課題一覧
[1] インピンジメント症候群に関する抜粋から、「その中でも、肩の痛みに特に多いのが「インピンジメント症候群」と呼ばれるものです。」から「法としては下記のとおりです。」までの範囲(「法としては下記のとおりです。」を含む)を一字も変えずに出力せよ。
[2] インピンジメント症候群に関する抜粋で、『挟み込み』を防ぐ対処法として箇条書きで挙げられている項目をすべて列挙せよ。
[3] インピンジメント症候群に関する抜粋の末尾の一文に続けて、本文を書き進めよ。

文書抜粋
2021年5月20日肩こり肩の痛み腕をあげると肩が痛む原因とは?
こんにちは。
田町のパーソナルジムBeU代表の高正康平です。
本日は腕をあげたときに肩が痛む「インピンジメント症候群」という症状についてお話していきたいと思います。
皆さんは、肩が痛くて上げるのが辛い、というような症状になったこと、あるいは今現在もなっていますか?
実は年齢が高くなるにつれて、この肩の痛みを訴える人は増加しており、進行すると肩が全く上げられなくなってしまうこともあります。
そこまで進行すると、着替えやつり革を掴むなどの日常生活にも支障を及ぼすことになります。
その中でも、肩の痛みに特に多いのが「インピンジメント症候群」と呼ばれるものです。
インピンジメント症候群とは?インピンジメントとは「衝突」という意味です。
肩の関節を動かしたときに上腕骨と腱板や滑液包と呼ばれる軟部組織が挟まれることで、その部分に炎症が起きて、痛みが生じる症状を指します。
肩関節の周りについている筋肉や骨は下記のとおりです。
肩関節は『球関節』と呼ばれており、小さいお椀にゴルフボールが乗っかっているような関節の形態です。
その特性上、筋肉や軟部組織によって肩を安定させているのですが、インピンジメントは肩を上げたときに『肩峰』と呼ばれる骨と筋肉が挟まれて、そこで摩擦を生じさせるのです。
その中でも、ほとんどの場合は棘下筋や上腕二頭筋という筋肉が炎症を起こして、痛みを引き起こすことになります。
つまり、肩が痛いからといってやみくもに動かして改善しようとしても、さらに摩擦を起こしてしまい痛みが増してしまうわけです。大事なことは、この『挟み込み』が起きないようにすることです。
インピンジメント症候群の対処法では、具体的にどうすれば『挟み込み』が起きないか?ということですが、対処の方法としては下記のとおりです。
- 硬まっている腱板や上腕二頭筋長頭をほぐす。
- 肩甲骨の動きを良くする。
- 背骨(特に胸椎)の動きを良くする。
- 全体的な姿勢を改善する。
1.硬まっている腱板や上腕二頭筋長頭をほぐす。(リリースをする)

提供データ
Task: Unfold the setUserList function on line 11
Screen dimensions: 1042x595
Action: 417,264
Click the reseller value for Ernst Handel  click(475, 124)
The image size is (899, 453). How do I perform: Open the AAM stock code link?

---

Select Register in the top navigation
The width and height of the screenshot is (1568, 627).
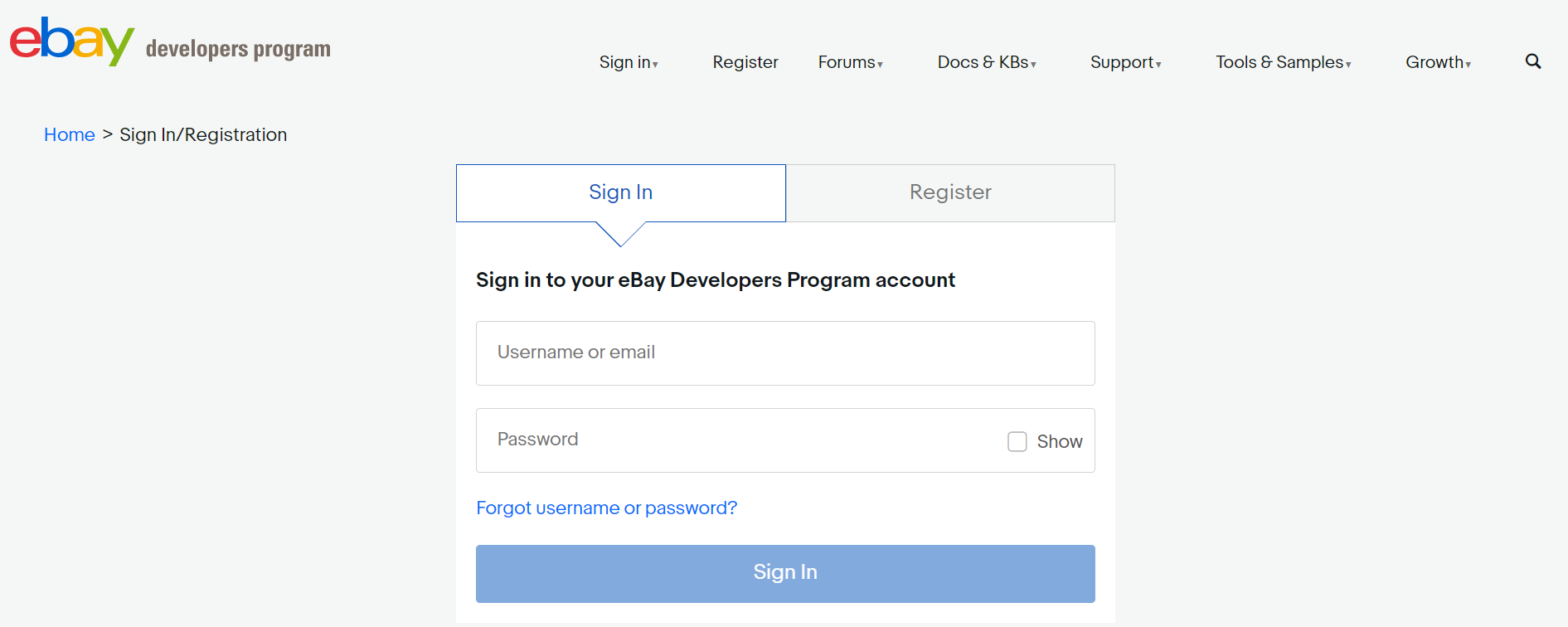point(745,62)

解答例
[1]
その中でも、肩の痛みに特に多いのが「インピンジメント症候群」と呼ばれるものです。
インピンジメント症候群とは?インピンジメントとは「衝突」という意味です。
肩の関節を動かしたときに上腕骨と腱板や滑液包と呼ばれる軟部組織が挟まれることで、その部分に炎症が起きて、痛みが生じる症状を指します。
肩関節の周りについている筋肉や骨は下記のとおりです。
肩関節は『球関節』と呼ばれており、小さいお椀にゴルフボールが乗っかっているような関節の形態です。
その特性上、筋肉や軟部組織によって肩を安定させているのですが、インピンジメントは肩を上げたときに『肩峰』と呼ばれる骨と筋肉が挟まれて、そこで摩擦を生じさせるのです。
その中でも、ほとんどの場合は棘下筋や上腕二頭筋という筋肉が炎症を起こして、痛みを引き起こすことになります。
つまり、肩が痛いからといってやみくもに動かして改善しようとしても、さらに摩擦を起こしてしまい痛みが増してしまうわけです。大事なことは、この『挟み込み』が起きないようにすることです。
インピンジメント症候群の対処法では、具体的にどうすれば『挟み込み』が起きないか?ということですが、対処の方法としては下記のとおりです。

[2]
- 硬まっている腱板や上腕二頭筋長頭をほぐす。
- 肩甲骨の動きを良くする。
- 背骨(特に胸椎)の動きを良くする。
- 全体的な姿勢を改善する。

[3]
まず1つ目は挟まれて硬くなっている筋肉をほぐしていくことです。シンプルに筋が硬い状態では、動きが悪くなるため、直接的にアプローチしていきます。ただし、これはあくまで根本改善には繋がらないため、他の3つをしっかり実践することが必要不可欠です。
2.肩甲骨の動きを良くする。
肩を上げるときには、この肩甲骨が動くことが不可欠です。肩関節と肩甲骨には『肩甲上腕リズム』というものが存在しており、肩関節と肩甲骨が2:1で動かなければ、肩を上まで上げることができません。そのため、肩甲骨の動きを高めていくことで肩の痛みの改善に繋がります。
3.背骨(特に胸椎)の動きを良くする。
3つ目は背骨の動きを良くすることです。例えば、背中を思いっきり丸めた状態で肩を上げてみてください。その後、背中を少し反らせた状態で肩を上げてみてください。どちらのほうが肩を上げやすいかというと、明らかに後者です。
つまり、背骨がまっすぐ(胸椎が反る)できるようにすることで、肩も上がりやすくなります。
4. 全体的な姿勢を改善する。
肩甲骨と背骨の動きはもちろんのこと、マクロ視点で見たときに全体の姿勢が良いことが大切です。
例えば、足首が硬かったり、骨盤が後傾している状態では、肩を上まであげることができません。
つまりは、下半身も合わせた全体の姿勢を良くすることで、肩の動きが良くなるというわけです。